One third of the Republican presidential candidates, when asked in their recent debate whether they believed evolution, admitted that they don't buy it. The blogosphere has already said much about this, and today the NY Times picks up the story.
The NY Times includes this appalling quote by Larry Arnhart, a poli sci professor at Northern Illinois University:
"The intellectual vitality of conservatism in the 21st century will depend on the success of conservatives in appealing to advances in the biology of human nature as confirming conservative thought."
How convenient when science can confirm one's preconceived notions!

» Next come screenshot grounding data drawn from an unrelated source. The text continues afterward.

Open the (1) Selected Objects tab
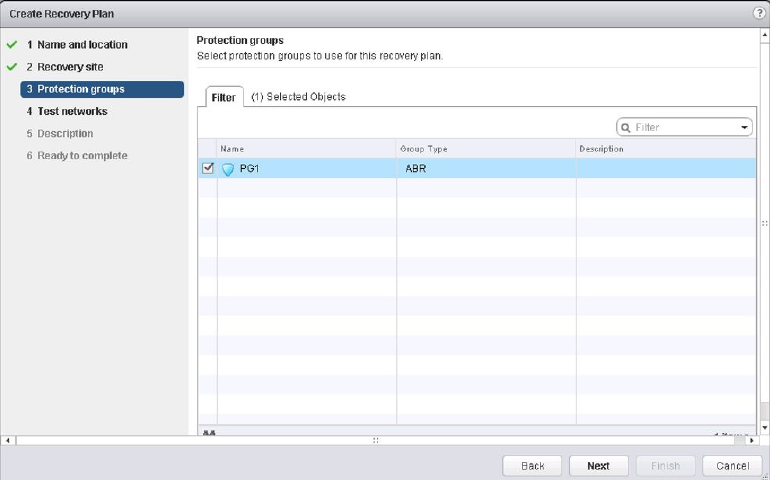770x480 pixels. (298, 97)

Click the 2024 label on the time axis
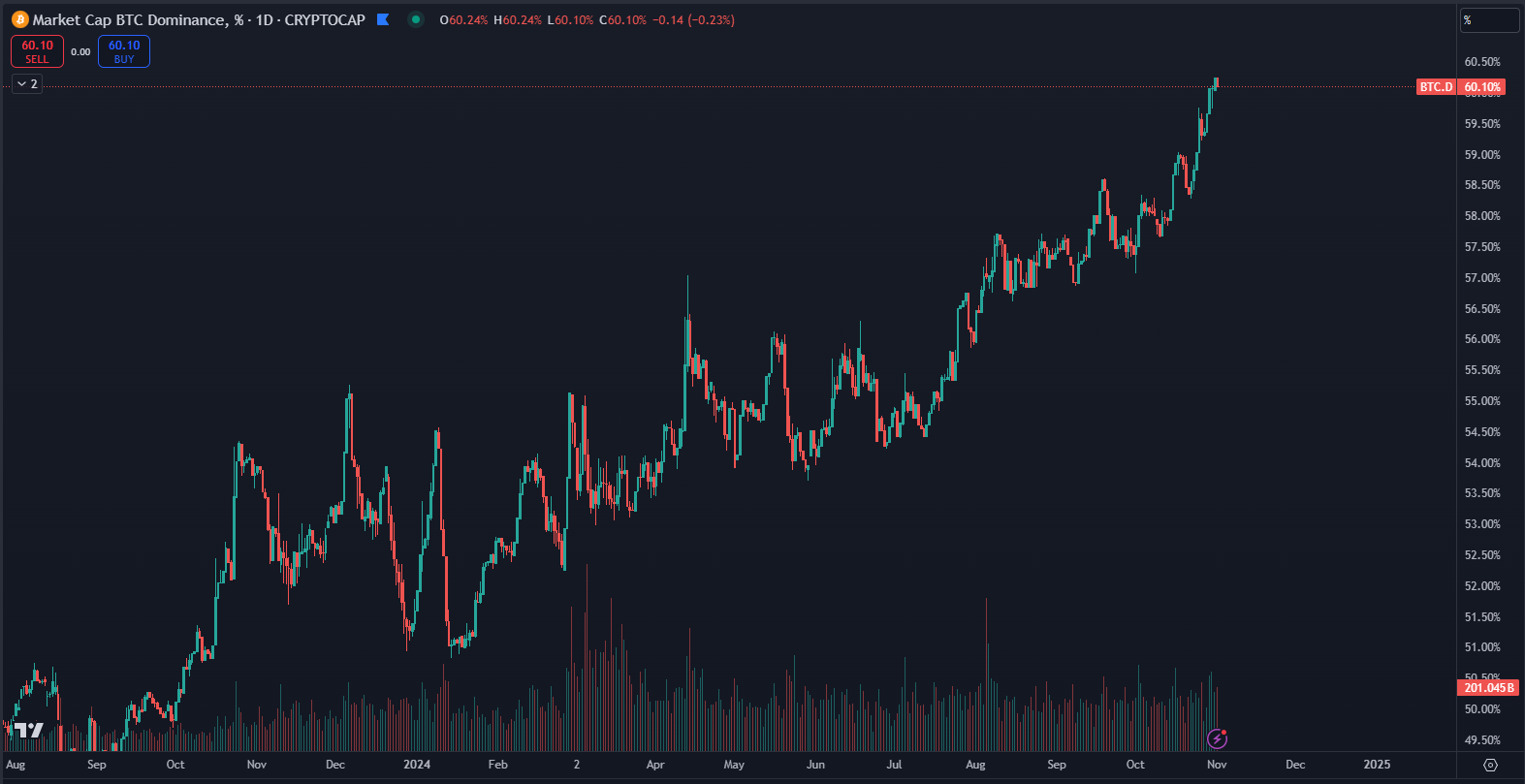pyautogui.click(x=417, y=765)
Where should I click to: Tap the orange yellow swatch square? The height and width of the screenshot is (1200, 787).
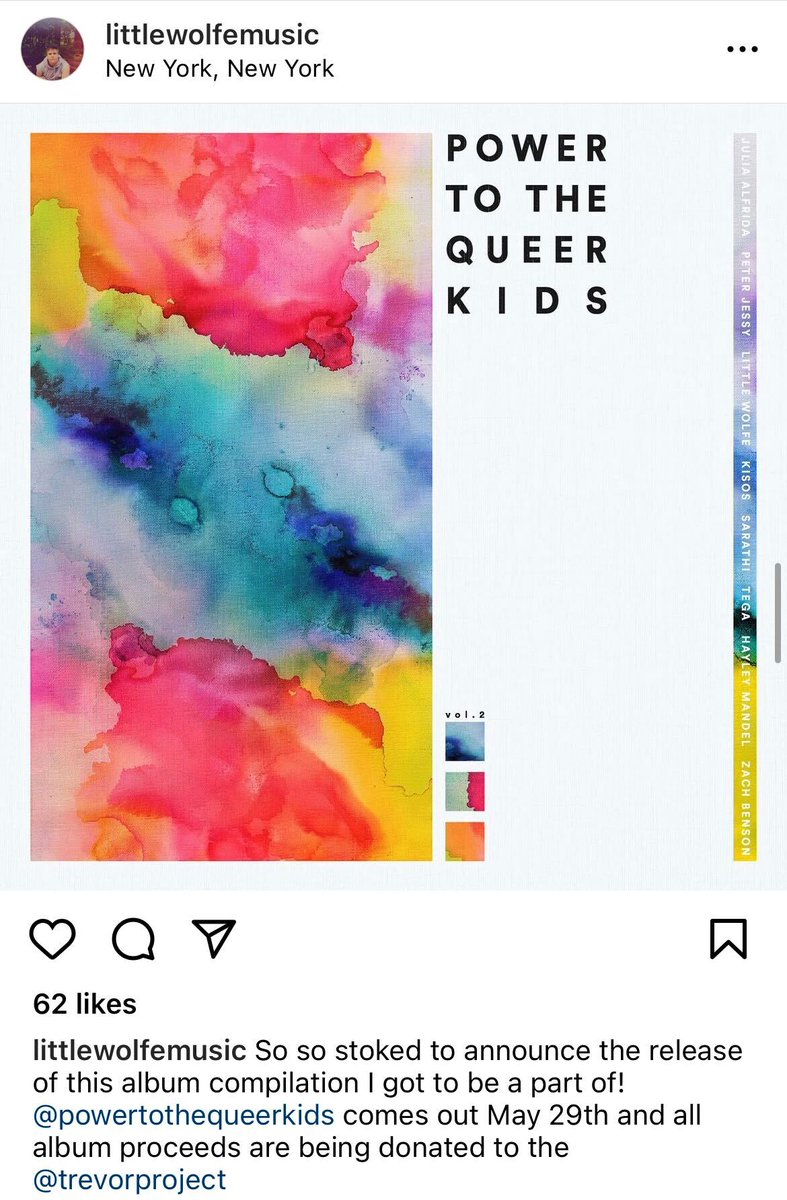coord(465,841)
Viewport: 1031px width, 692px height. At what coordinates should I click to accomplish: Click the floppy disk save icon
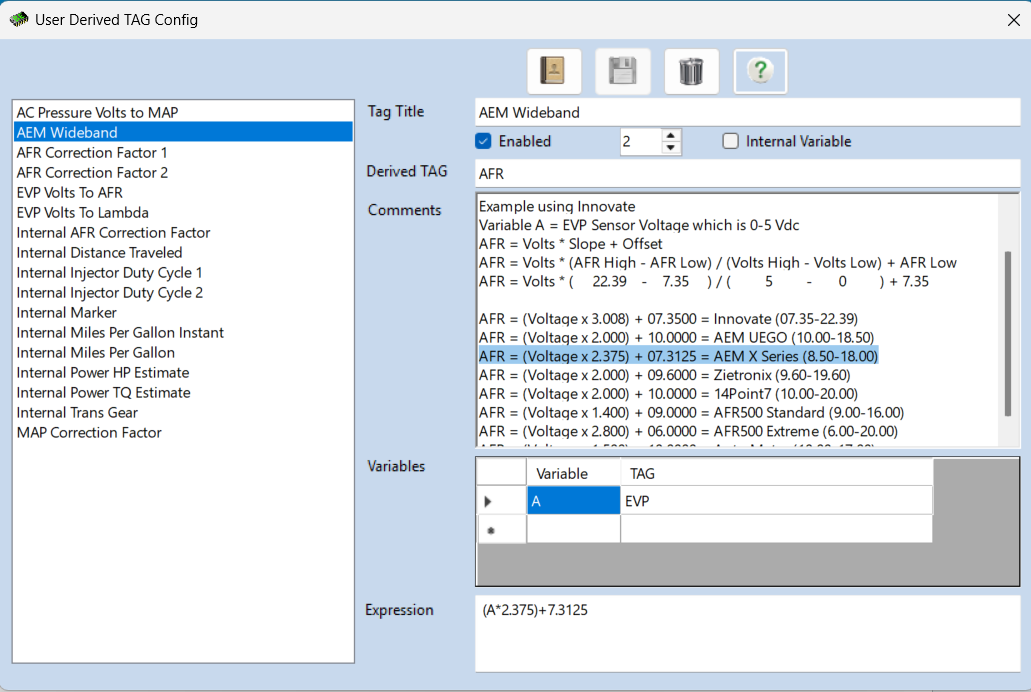[x=622, y=72]
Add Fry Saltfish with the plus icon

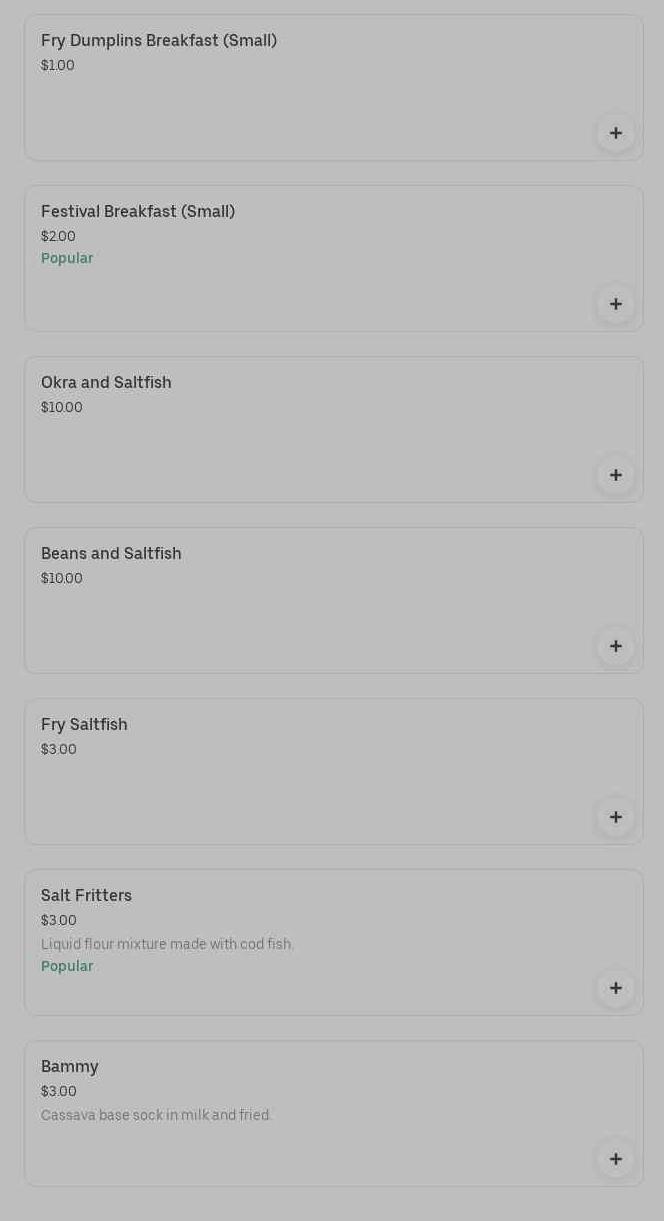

That's exactly the opposite approach an intellectually honest person (not to mention someone who calls himself a scholar) should be taking, and it's not helpful for the intellectual vitality of any movement that embraces such an outlook.
This whole debate - whether evolution (not 'Darwinism' - evolution is much more than Darwinism) supports conservative thought - brings to mind something Richard Feynman said when discussing the philosophical implications of the Uncertainty Principle:
“In any case that I have ever seen of any of the philosophical ideas of the sciences dragged out into another field, it's completely distorted, a trivial shadow of its original idea, and it seems in some respects to be quite silly..." - and quite wrong, I should add.
(Feynman quote is from the audio recording of Feynman's second lecture on quantum mechanics in his Lectures on Physics.)